##### Listed entries #####

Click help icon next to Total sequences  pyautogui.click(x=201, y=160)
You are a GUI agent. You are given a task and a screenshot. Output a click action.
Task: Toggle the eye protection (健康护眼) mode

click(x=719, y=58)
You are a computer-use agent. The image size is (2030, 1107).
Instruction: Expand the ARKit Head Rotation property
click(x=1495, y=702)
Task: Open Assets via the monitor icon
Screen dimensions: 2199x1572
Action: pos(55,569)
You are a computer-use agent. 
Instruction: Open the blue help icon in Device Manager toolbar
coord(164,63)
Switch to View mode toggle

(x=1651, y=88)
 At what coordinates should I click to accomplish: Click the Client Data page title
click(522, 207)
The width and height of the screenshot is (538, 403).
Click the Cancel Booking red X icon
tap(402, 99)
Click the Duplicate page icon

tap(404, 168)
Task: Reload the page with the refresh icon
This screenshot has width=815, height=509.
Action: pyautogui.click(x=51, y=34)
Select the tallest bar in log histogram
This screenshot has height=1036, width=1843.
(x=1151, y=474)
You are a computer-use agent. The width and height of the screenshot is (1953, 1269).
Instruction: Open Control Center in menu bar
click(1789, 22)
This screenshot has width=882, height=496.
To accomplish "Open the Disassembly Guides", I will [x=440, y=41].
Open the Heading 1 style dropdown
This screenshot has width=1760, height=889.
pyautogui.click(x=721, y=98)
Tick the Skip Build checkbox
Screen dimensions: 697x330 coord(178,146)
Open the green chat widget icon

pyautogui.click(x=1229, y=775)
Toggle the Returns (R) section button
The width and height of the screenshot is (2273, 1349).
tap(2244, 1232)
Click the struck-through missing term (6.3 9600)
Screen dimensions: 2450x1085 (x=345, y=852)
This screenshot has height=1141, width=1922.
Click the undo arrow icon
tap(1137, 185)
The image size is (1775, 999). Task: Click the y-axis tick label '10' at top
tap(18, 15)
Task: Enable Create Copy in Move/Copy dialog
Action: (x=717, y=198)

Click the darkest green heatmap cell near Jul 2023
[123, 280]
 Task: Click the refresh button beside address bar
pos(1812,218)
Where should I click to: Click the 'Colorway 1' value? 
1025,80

#####

▶ **Work to be completed**: Each line from the one containing "This screenshot has width=1760, height=889." through the end of the material should be restated word for word; leave out every line before it.

▶ **Worked solution**:
This screenshot has width=1760, height=889.
pyautogui.click(x=721, y=98)
Tick the Skip Build checkbox
Screen dimensions: 697x330 coord(178,146)
Open the green chat widget icon

pyautogui.click(x=1229, y=775)
Toggle the Returns (R) section button
The width and height of the screenshot is (2273, 1349).
tap(2244, 1232)
Click the struck-through missing term (6.3 9600)
Screen dimensions: 2450x1085 (x=345, y=852)
This screenshot has height=1141, width=1922.
Click the undo arrow icon
tap(1137, 185)
The image size is (1775, 999). Task: Click the y-axis tick label '10' at top
tap(18, 15)
Task: Enable Create Copy in Move/Copy dialog
Action: (x=717, y=198)

Click the darkest green heatmap cell near Jul 2023
[123, 280]
 Task: Click the refresh button beside address bar
pos(1812,218)
Where should I click to: Click the 'Colorway 1' value? 
1025,80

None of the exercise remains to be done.